The best passports to own in 2023, revealed

The best passports to hold in 2023 have been revealed in a new index.

The 199 countries in the list, compiled by offshore consulting firm Nomad Capitalist, were ranked according to five criteria: visa-free travel opportunities, taxation of citizens, dual citizenship possibilities, personal freedom and perception.

The UAE has taken top spot in 2023, having only entered the top 10 for the first time this year. It was ranked 35th in 2022, but has shot up the rankings due to the country’s “recent changes allowing foreigners to apply for dual citizenship, combined with the travel freedoms afforded by a UAE passport, the business-friendly environment and its enviable tax system”. The Gulf nation scored 110.50 overall.

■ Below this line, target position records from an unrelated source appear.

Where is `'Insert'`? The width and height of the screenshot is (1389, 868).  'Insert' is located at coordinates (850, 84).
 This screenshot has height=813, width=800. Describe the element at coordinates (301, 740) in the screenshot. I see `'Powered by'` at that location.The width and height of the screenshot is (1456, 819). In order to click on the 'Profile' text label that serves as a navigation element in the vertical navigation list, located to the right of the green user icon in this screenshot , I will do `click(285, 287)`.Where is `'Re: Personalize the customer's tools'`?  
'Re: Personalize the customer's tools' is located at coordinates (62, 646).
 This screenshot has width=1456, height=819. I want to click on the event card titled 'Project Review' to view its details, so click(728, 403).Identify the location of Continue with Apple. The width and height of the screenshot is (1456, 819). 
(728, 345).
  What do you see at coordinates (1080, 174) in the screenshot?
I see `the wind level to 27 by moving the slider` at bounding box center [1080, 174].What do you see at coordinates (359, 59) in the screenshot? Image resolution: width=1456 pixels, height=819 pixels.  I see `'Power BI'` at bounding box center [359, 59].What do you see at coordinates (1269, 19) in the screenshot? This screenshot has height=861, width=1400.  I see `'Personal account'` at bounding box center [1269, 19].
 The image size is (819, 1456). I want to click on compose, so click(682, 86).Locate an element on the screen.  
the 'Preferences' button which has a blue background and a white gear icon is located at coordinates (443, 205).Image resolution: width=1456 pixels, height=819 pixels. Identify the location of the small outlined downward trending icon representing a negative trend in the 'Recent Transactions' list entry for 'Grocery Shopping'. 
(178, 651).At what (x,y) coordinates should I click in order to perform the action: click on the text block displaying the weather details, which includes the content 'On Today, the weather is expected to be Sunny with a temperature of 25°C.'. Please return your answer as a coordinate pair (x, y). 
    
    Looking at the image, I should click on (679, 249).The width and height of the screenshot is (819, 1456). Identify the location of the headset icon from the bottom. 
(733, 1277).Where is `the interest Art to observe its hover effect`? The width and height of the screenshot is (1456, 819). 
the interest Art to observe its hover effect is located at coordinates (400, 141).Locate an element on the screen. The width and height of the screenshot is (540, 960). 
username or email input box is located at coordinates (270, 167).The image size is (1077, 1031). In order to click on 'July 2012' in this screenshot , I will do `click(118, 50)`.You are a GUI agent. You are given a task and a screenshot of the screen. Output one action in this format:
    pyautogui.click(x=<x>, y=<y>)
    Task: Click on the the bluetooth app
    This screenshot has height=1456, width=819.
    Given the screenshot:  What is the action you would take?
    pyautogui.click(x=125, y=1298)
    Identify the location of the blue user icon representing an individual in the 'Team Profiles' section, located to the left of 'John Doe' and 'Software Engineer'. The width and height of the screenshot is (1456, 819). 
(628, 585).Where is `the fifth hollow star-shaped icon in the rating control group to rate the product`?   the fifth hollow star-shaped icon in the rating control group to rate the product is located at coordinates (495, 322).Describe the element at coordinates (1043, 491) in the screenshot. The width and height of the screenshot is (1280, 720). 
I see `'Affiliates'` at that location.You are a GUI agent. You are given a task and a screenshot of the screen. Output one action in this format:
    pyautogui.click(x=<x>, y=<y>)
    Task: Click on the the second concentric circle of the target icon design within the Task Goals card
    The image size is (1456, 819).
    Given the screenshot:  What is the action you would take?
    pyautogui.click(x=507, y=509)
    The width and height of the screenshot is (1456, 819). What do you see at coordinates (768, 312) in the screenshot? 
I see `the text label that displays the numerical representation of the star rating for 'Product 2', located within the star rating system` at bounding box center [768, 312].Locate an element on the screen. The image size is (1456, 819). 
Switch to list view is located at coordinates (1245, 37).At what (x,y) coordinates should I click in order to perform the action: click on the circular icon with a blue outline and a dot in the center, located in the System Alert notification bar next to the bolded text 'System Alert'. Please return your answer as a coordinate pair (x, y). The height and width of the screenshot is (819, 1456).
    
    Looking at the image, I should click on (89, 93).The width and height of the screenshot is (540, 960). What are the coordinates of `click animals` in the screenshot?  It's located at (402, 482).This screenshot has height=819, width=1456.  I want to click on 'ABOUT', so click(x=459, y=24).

The UK has fallen four places this year, occupying 30th position. Having been ranked in 15th place in 2020, it fell year-on-year with the finalisation of Brexit and the subsequent difficulties this placed on international travel, especially within the EU.

Global perception also played a part, with the “disastrous and short-lived Truss government and subsequent drop in the value of the pound” worsening the UK’s score. Nevertheless, the UK remains ahead of both Australia and the US, which rank 38th and 43rd respectively.

Ireland, meanwhile, placed joint-fourth on the list (alongside Portugal), praised for its low rates of corporate tax, its membership of the Common Travel Area (and right to work in the UK) and an “excellent reputation [which] makes travelling as an Irish citizen generally hassle-free”.

Meanwhile, Portugal was ranked highly due to its “warm welcome to expats, with high levels of English fluency plus a favourable tax exemption programme” and the fact that its citizens are “highly welcome around the world”.

After two years at the top, Luxembourg has been bumped to second place despite “high levels of freedom” and “excellent passport perception”. It sits in joint-second place alongside Switzerland, which rose from fifth place and whose citizens “enjoy high levels of liberty and privacy”. In addition, “the country’s famous neutrality, meanwhile, ensures that Swiss nationals remain some of the most respected travellers around the world”.

At the other end of the scale, Afghanistan and Yemen were the worst ranked nations, with scores of 26.50 and 29.50 respectively.